#### Zu erledigen
- A) Aus welchem Zeitraum stammen die Studien, die der Text zur Inklusion auf der Sekundarstufe I berücksichtigt?
- B) Nenne alle Datenbanken, die der Text zur Inklusion auf der Sekundarstufe I für die Recherche ausdrücklich aufführt.
- C) Führe den Text zur Inklusion auf der Sekundarstufe I im Anschluss an seinen letzten Satz fort.

== Zitierter Abschnitt

Teil 1: Einflussfaktoren auf die Inklusion im aktuellen Diskurs (Literaturanalyse)

Dieser Teil des Projekts zielt darauf ab, den aktuellen Diskurs zur Inklusion auf der Sekundarstufe I systematisch aufzuarbeiten. Die Literaturanalyse konzentriert sich auf den deutschsprachigen Raum und umfasst Studien aus dem Zeitraum 2000 bis heute. Berücksichtigt werden sowohl Primärstudien als auch Reviews und Überblicksartikel ohne eigene Erhebungen. Die Recherche erfolgt anhand festgelegter Suchbegriffe in Datenbanken wie ERIC, APA PsychINFO, PSYNDEX und Education Source. Nach der Auswahl werden die relevanten Artikel thematisch codiert und ausgewertet. Die Literaturanalyse beantwortet folgende Fragen:

  • Wie werden die Herausforderungen der Inklusion auf der Sekundarstufe I in der bestehenden Literatur beschrieben?
  • Welche Faktoren beeinflussen den Erfolg von Inklusion auf der Sekundarstufe I?
  • Welche Gelingensbedingungen für Inklusion auf der Sekundarstufe I werden in der Literatur identifiziert?

====
== Aufgelistete Einträge

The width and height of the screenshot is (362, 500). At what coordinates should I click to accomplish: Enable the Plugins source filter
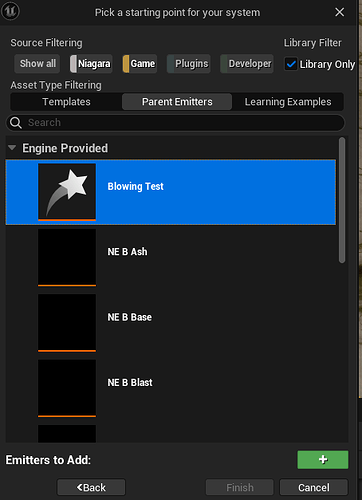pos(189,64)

====
== Aufgelistete Einträge

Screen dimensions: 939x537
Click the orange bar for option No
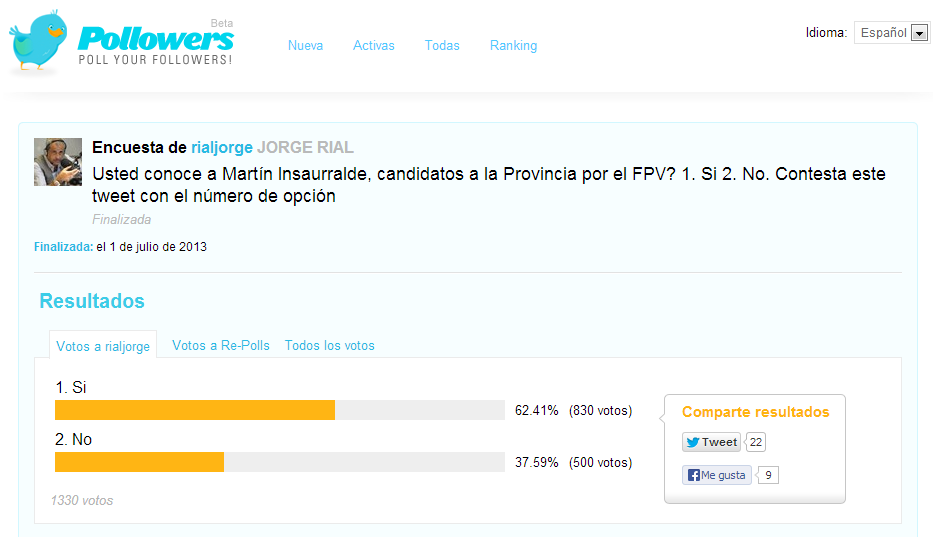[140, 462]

====
== Aufgelistete Einträge

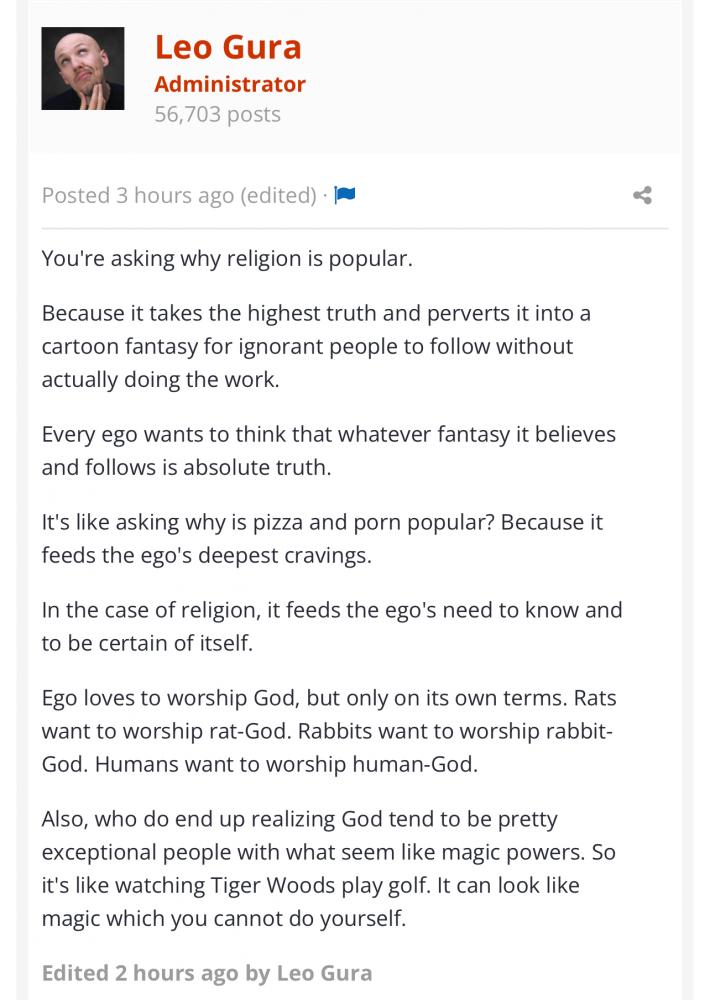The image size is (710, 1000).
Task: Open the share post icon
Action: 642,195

====

#### Ergebnisse je Aufgabe
- A) Aus dem Zeitraum von 2000 bis heute.

- B) ERIC, APA PsychINFO, PSYNDEX, Education Source

- C)
Teil 2: Herausforderungen und Gelingensbedingungen in der Praxis (qualitative Fallstudien)

In diesem Abschnitt wird untersucht, wie Inklusion auf der Sekundarstufe I in der Praxis umgesetzt wird. Dazu werden vier Fallstudien in den Kantonen St. Gallen und Zürich durchgeführt, die unterschiedliche Organisationsformen (z. B. dreigliedrige Systeme, Schulen mit und ohne Förderzentren, Kleinklassen) sowie geographische Kontexte (städtisch, Agglomeration, ländlich) abdecken. Interviews mit der Schulleitung, zwei Klassenlehrpersonen sowie einer schulischen Heilpädagog:in bilden die Datengrundlage. Der Interviewleitfaden basiert auf den zentralen Fragestellungen des Projekts sowie auf den Ergebnissen der Literaturanalyse. Die Auswertung erfolgt durch qualitative Inhaltsanalyse. Zunächst werden die im Literaturreview identifizierten Hauptkategorien – wie Herausforderungen und Gelingensbedingungen der Inklusion – deduktiv auf das Interviewmaterial angewendet. Ergänzend dazu werden im induktiven Verfahren weitere praxisrelevante Kategorien aus dem Material entwickelt, um ein umfassendes Bild der Umsetzung von Inklusion zu erhalten.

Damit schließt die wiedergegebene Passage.